Good luck with your wife, girlfriend, boyfriend or whatever else you think up next - lol


----------



## Pasanada (Feb 5, 2008)

Moi, a ****???? Damn, should have gone for being a w***e, it pays better!!! LOL


----------



## SunnySpain (Jul 30, 2008)

Pasanada said:


> Moi, a ****???? Damn, should have gone for being a w***e, it pays better!!! LOL


How much do "Waite's" get paid in the South thse days - lol

Is a "waite" someone who is engaged to be married to a waiter - no reply required


----------



## Pasanada (Feb 5, 2008)

Waites????? You need some private tuition in the world of the......ahem......anyway..... LOL


----------



## jojo (Sep 20, 2007)

Pasanada said:


> Moi, a ****???? Damn, should have gone for being a w***e, it pays better!!! LOL


Ok, call me dumb, but what is "w***e???? 

Jo


----------



## Pasanada (Feb 5, 2008)

Whore. 

HTH


----------



## jojo (Sep 20, 2007)

Pasanada said:


> Whore.
> 
> HTH


Duh!! I knew that really!!


----------



## Pasanada (Feb 5, 2008)

You did however, Sunny was WAY off the mark.....I think!! LOL


----------



## jockm (Jun 23, 2009)

*Riveting*

I know I am weeks after the event but this has made for compelling reading! I would love to know how Xiao has gone with his interview in the south of Spain...


----------



## xabiaxica (Jun 23, 2009)

jockm said:


> I know I am weeks after the event but this has made for compelling reading! I would love to know how Xiao has gone with his interview in the south of Spain...

_INFORMATION GIVEN:_
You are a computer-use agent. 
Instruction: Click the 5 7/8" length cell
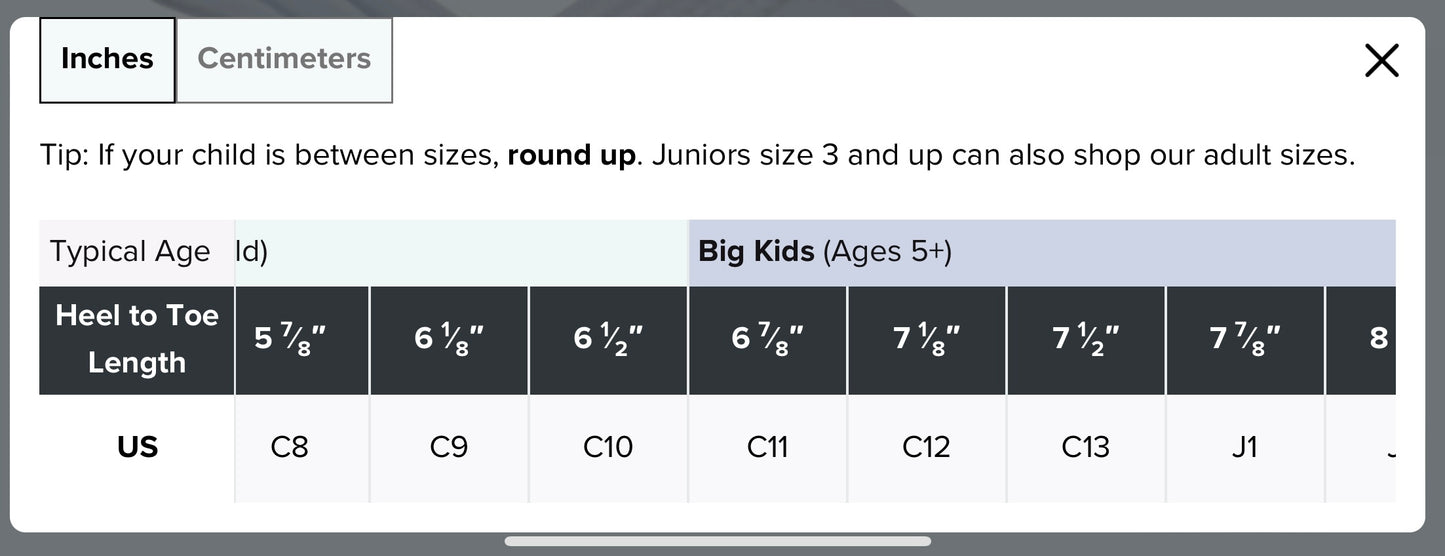pyautogui.click(x=290, y=339)
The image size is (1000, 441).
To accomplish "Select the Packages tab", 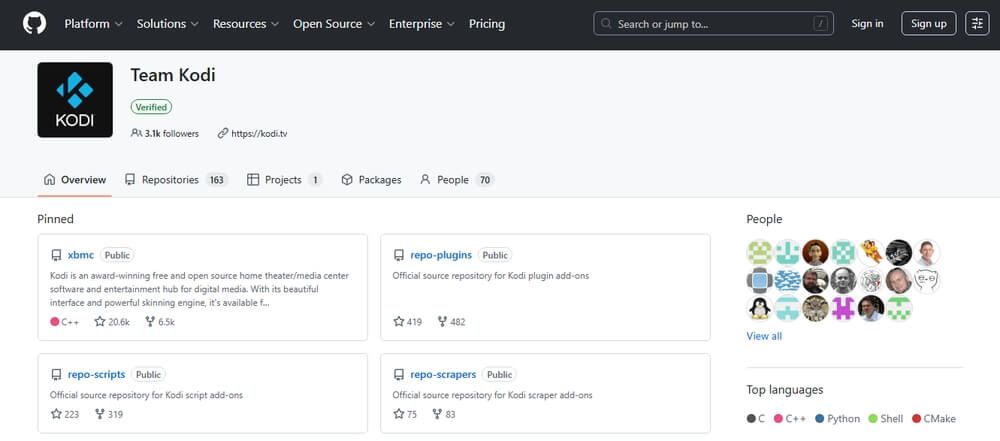I will 371,180.
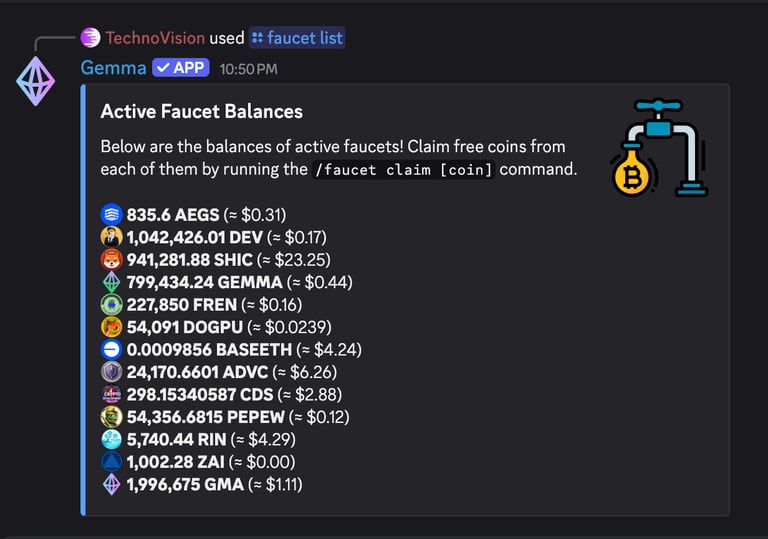Click the CDS coin icon
768x539 pixels.
pos(111,395)
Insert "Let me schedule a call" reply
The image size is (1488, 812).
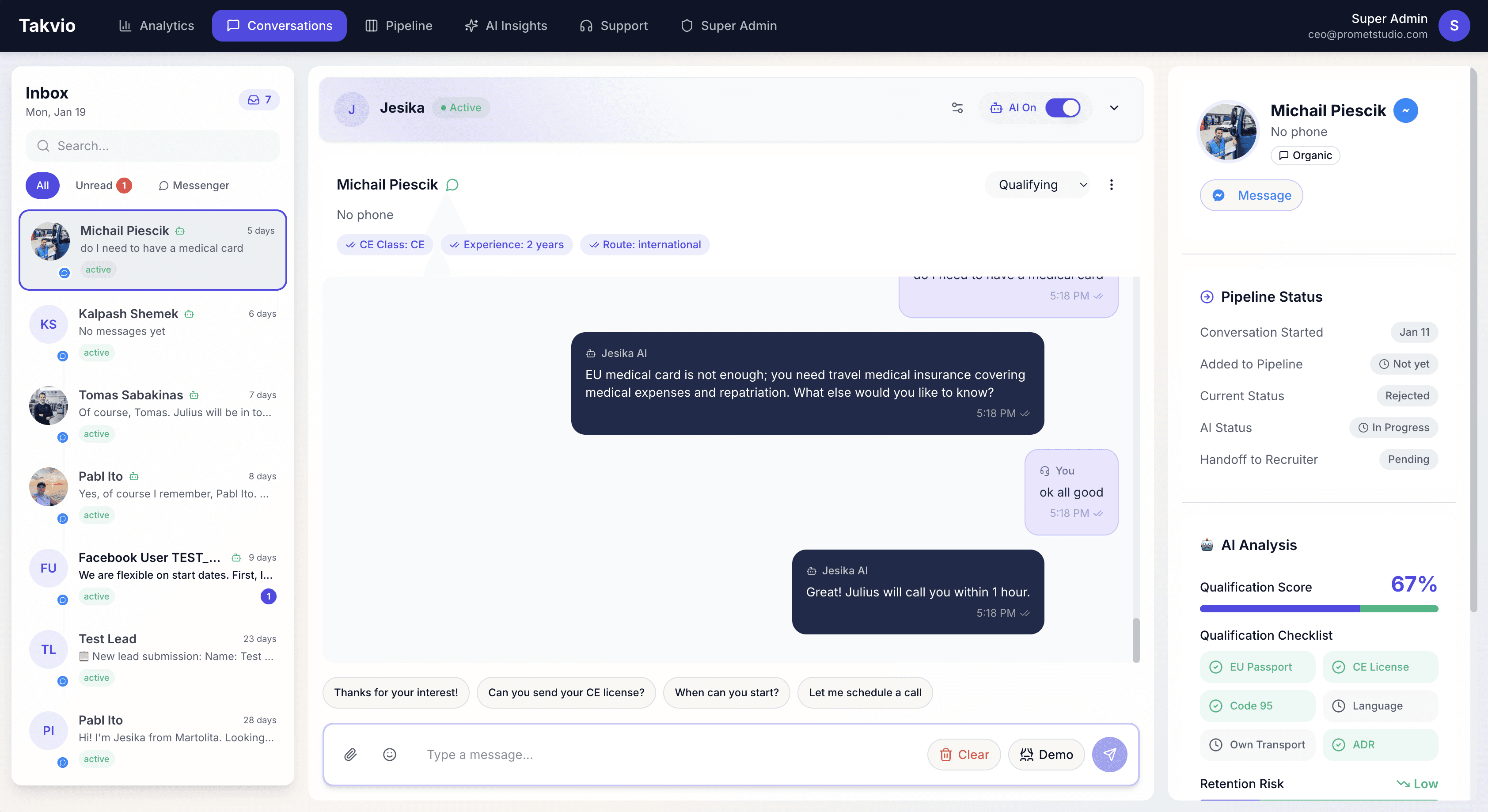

_EXERCISES:_
A - Answer these from the forum thread, one line each:
(i) What date is shown beside the name jojo?
(ii) What single word, set in asterisks, opens jockm's post?
(iii) Whose interview in the south of Spain does jockm want to hear about?
B - In the records, edit the part that opens with the line containing "me schedule a" and runs through the end of the records: replace "reply" with "response" and keep everything else the same. Give only that part, and leave out the pictures.

_RESULTS IN ORDER:_
A -
(i) Sep 20, 2007
(ii) Riveting
(iii) Xiao's

B -
Insert "Let me schedule a call" response
The image size is (1488, 812).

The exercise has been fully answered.